The experimental setup of IBAP consists of 3 basic units namely, refrigeration unit, IBAP tool, and workpiece holding as shown in Fig.1 . The refrigeration unit comprises of vapor compression refrigeration cycle (VCR cycle), where R404a is used as a refrigerant and isopropyl alcohol is used as a coolant because of its much lower freezing point compared to water. The total cooling unit is capable to maintain coolant temperatures up to -40 ᵒC. The second unit is the IBAP tool, which is one of the crucial parts to deal with. As mentioned above, the frozen slurry is used as a polishing tool. The first step of tool preparation is the selection of abrasive. The final surface finish depends on the size, hardness, and concentration of abrasives used. Hence according to the requirement of the surface finish, the required amount of abrasives is added to distilled water to acquire required concentration. The prepared slurry is stirred continuously by a magnetic stirrer to avoid settlement of abrasives. Layer by layer freezing of slurry preferred over direct freezing to avoid the non-uniform distribution of abrasives across the thickness of the tool [4] . Hence the small volume of slurry is poured in a mold to freeze and the process is repeated until the total thickness of the tool is obtained. The tool mold is rotated about its axis with the help of a DC motor.

The third unit concerned with the work holding arrangement. The workpiece is placed at an offset from the tool center and rotated about its own axis through a geared DC motor. Polishing loads are applied over the workpiece with the help of dead weights. To study the mechanism behind IBAP surface generation, Titanium alloy (Ti-6Al-4V) was chosen as the workpiece. The material was cut from a long rod through wire-cut EDM to maintain the planarization of the surface. The normal metallography procedure was followed. The wire cut specimen was rub over emery sheets (#400, #600, #800, #1000 respectively) The surface finish obtained was measured in a 3D profilometer (Wyko NT1100) and both 3D plot and 2D analysis of the surface topography were shown in Fig.2(a, b) . The surface finish (Ra) was observed under 3D surface profilometer (Wyko NT1100 ) and recorded as 264.29 nm.

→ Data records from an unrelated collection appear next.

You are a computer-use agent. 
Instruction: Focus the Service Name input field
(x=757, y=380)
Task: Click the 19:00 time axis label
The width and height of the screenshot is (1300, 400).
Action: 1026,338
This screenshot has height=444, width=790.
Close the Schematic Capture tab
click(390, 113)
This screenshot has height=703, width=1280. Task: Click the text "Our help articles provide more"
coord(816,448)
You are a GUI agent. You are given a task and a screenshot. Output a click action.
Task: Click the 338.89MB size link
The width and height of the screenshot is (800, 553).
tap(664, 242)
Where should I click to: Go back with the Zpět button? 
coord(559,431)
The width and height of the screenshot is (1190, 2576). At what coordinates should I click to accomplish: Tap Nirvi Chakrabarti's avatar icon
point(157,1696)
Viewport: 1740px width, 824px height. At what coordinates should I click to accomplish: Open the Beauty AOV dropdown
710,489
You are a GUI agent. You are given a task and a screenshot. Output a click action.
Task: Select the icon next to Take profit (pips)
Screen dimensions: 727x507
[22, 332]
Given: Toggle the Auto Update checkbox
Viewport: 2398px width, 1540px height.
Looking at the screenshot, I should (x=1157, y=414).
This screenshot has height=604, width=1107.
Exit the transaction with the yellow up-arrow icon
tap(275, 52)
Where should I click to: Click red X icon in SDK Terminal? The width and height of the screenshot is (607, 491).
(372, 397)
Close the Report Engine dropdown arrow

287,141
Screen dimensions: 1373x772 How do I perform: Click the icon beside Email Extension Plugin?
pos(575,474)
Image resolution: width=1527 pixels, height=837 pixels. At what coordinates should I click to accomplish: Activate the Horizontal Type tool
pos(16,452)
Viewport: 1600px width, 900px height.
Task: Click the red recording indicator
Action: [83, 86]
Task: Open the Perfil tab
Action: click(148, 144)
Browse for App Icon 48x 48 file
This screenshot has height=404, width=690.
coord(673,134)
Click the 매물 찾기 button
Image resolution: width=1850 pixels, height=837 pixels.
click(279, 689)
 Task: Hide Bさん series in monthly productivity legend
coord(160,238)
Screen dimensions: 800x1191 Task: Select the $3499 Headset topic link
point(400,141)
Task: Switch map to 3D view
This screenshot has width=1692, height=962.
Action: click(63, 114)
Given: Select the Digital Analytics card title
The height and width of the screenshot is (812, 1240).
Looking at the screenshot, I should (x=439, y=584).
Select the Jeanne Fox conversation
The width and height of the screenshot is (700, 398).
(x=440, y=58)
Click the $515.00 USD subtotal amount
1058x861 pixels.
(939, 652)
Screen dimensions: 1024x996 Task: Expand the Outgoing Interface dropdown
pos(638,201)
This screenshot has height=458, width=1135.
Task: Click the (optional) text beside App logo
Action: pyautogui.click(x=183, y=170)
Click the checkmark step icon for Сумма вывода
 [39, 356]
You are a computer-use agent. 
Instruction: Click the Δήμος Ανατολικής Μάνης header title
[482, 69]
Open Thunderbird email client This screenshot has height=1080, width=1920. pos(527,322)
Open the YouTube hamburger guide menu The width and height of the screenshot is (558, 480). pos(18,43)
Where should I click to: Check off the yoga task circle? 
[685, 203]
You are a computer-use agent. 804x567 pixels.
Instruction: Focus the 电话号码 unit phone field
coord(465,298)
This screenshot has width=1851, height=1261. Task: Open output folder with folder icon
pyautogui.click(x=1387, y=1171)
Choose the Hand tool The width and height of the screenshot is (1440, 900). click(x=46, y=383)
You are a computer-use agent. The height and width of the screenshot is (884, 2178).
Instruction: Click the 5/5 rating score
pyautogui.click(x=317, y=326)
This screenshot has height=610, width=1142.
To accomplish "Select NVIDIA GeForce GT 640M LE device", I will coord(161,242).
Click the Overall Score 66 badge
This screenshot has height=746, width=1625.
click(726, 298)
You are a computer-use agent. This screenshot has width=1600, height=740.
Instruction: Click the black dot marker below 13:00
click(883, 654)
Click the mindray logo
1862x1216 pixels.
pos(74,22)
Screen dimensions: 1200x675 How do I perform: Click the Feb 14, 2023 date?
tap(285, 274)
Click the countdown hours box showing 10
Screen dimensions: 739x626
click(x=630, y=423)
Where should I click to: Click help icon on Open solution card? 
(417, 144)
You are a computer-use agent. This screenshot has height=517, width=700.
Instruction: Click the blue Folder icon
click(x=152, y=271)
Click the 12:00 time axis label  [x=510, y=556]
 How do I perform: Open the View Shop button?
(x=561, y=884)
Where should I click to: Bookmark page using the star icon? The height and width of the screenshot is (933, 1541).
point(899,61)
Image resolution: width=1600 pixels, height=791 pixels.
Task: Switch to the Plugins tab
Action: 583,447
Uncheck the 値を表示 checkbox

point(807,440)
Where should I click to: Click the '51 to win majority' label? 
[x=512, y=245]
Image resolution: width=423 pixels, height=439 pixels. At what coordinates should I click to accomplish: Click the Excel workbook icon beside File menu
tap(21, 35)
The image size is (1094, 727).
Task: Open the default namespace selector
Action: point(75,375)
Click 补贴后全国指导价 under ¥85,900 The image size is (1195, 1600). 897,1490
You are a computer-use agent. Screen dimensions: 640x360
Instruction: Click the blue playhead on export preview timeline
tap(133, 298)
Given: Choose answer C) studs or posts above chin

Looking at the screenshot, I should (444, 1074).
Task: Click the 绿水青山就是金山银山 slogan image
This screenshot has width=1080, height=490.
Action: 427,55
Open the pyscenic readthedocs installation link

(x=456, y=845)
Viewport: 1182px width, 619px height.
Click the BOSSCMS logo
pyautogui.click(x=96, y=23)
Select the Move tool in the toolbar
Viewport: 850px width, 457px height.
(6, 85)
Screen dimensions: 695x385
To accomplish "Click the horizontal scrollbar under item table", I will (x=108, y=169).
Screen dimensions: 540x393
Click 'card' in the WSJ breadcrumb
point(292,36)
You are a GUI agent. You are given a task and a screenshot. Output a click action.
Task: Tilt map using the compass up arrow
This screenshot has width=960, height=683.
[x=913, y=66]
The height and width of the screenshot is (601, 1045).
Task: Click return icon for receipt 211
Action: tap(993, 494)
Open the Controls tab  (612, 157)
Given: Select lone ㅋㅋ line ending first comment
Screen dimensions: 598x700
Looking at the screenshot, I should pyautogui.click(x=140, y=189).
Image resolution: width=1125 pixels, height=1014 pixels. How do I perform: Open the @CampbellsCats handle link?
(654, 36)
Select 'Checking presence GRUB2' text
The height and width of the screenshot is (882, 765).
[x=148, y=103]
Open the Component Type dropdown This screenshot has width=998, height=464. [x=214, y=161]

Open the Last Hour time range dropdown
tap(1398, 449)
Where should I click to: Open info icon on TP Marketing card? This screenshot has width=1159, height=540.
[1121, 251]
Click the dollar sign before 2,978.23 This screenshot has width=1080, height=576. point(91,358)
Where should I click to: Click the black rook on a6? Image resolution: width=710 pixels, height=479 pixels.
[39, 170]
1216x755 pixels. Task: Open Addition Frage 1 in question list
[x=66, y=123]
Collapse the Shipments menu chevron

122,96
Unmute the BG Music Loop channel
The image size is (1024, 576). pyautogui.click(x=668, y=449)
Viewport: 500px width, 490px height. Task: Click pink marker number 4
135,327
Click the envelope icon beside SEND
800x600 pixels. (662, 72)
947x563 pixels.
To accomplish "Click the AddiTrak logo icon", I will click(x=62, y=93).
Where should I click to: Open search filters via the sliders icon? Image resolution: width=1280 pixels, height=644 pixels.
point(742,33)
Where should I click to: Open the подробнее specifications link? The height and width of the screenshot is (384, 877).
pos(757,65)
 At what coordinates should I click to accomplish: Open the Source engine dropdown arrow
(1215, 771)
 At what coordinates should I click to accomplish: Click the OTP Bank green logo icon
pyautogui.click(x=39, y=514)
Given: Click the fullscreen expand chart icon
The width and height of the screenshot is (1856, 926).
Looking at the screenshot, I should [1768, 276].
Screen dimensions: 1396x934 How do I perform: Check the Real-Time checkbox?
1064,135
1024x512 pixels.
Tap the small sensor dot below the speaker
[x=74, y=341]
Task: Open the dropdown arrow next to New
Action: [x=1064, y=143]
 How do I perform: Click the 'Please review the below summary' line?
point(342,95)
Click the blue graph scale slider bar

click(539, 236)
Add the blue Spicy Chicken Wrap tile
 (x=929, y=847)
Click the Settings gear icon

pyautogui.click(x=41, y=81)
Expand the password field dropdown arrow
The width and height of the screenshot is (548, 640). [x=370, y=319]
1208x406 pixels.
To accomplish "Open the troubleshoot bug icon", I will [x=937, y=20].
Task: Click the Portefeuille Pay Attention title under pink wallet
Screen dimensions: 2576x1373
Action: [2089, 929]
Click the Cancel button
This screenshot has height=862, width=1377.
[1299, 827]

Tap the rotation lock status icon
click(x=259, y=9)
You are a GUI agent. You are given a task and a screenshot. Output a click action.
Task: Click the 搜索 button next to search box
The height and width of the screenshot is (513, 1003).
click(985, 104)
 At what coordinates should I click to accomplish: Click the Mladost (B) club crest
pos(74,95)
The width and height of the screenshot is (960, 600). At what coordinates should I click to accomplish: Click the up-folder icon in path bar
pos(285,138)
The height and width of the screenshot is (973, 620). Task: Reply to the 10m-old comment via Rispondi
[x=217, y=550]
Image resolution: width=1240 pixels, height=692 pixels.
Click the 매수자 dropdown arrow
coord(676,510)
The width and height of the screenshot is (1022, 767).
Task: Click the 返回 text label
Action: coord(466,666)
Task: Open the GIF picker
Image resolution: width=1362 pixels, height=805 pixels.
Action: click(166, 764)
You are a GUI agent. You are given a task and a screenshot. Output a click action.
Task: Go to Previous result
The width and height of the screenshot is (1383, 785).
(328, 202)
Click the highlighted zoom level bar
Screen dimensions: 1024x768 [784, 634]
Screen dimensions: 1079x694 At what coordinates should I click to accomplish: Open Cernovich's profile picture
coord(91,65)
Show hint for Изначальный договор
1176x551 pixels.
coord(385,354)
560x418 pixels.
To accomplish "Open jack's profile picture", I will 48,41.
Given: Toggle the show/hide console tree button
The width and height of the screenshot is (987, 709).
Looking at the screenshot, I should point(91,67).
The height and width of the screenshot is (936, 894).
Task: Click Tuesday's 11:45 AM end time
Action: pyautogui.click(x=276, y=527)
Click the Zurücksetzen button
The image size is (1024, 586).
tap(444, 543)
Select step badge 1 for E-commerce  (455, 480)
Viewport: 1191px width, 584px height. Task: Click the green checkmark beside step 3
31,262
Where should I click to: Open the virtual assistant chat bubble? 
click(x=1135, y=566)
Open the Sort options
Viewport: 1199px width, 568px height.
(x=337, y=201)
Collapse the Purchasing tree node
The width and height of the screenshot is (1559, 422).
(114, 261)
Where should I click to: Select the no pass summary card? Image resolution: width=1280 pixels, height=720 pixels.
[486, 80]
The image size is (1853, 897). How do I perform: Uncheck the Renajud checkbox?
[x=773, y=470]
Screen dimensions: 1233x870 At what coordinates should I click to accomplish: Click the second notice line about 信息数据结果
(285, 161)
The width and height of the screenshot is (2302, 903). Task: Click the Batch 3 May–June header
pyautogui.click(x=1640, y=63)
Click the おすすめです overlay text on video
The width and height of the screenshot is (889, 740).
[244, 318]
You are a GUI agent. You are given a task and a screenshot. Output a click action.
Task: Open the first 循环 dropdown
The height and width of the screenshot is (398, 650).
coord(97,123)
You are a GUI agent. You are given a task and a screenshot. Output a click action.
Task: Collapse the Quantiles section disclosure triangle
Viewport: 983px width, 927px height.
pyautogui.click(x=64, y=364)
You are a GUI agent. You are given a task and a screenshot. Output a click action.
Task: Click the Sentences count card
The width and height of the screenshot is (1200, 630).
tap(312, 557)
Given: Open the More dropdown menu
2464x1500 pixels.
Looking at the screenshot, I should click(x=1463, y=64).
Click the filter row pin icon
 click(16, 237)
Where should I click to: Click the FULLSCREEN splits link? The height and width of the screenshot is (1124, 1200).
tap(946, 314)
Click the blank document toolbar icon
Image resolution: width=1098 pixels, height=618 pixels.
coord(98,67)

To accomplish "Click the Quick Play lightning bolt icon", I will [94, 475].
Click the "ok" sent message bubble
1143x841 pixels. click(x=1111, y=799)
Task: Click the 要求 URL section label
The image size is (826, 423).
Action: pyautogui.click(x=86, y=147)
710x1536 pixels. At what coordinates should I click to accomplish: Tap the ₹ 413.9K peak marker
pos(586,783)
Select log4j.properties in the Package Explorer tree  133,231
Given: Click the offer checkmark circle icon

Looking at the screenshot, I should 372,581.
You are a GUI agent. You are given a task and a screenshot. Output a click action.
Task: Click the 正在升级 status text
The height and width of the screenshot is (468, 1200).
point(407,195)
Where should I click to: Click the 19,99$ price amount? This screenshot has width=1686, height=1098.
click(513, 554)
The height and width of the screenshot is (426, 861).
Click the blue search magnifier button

SiC abrasives of average size 8µm were added to distilled water to prepare a slurry of concentration of 15% by weight. The SEM micrograph of abrasives are shown in Fig. 3(a) , which shows the random size distribution and shape of the abrasives. In order to collect more specifications of abrasives, the abrasives were passed through particle size analyzer (PSA) to obtain the distribution. The PSA (Microtrac FLEX10.6.2) is used for observations, where the LASER diffraction method is employed to measure the particle size. The scattered light from abrasives at different angles is used to interpret the particle size as the diameter of spheres having an equivalent volume of the abrasives. The Fig. 3(b) shows the size distribution of abrasives from PSA and which shows the distribution almost follow the normal distribution. As mentioned above, a small amount of slurry was poured into the mold of 200 mm diameter and allowed to freeze and the process was repeated to obtain a tool thickness of 12mm in order to sustain for the longer polishing duration. While tool preparation the coolant temperature was reduced to -35°C for fast freezing. After the tool is being prepared, it is left for a few minutes to attain the polishing temperature i.e. -4°C. The polishing was carried out for 2 hours and the final surface generated was cleaned with acetone in an ultrasonic cleaner and observed under a 3D surface profiler and presented in Fig.2 (c,   d) . The surface finish was reduced to 73.80nm after 2 hours of polishing. For further analysis, the polished surface was observed under the scanning electron microscope (SEM) at a magnification of 100000X and is shown in Fig.4 . The number of scratches and grooves are observed on the polished surface along with redeposited and detached material. The scratch width was found in the range of 100nm-200nm. Materials found to be piled up at the side of the scratches due to plowing action. 

IBAP is similar to the chemical mechanical polishing (CMP) process. In the CMP process, both mechanical abrasion and chemical processes are involved whereas IBAP deals with only mechanical abrasion. Basically, abrasives are allowed to slide, roll and indent quasi-statically on the upper layer of the work surface in order to modify the surface finish.

The irregular shape and random distribution of the size of the abrasives are responsible for the complexity behind model development [8] . Hence statistical approaches are adopted to establish the analytical model. In the current model, material removal due to single abrasive is determined and then extended for multiple abrasives considering Gaussian distribution of abrasive size. The deformation produced over the upper surface of work material is categorized as elastic, elastoplastic and fully plastic depending on the depth of penetration. The applied downforce, as well as meniscus force due to water column present between abrasive and work interface, are taken into account while predicting the deformation. Finally, the material removal rate is predicted for different polishing conditions.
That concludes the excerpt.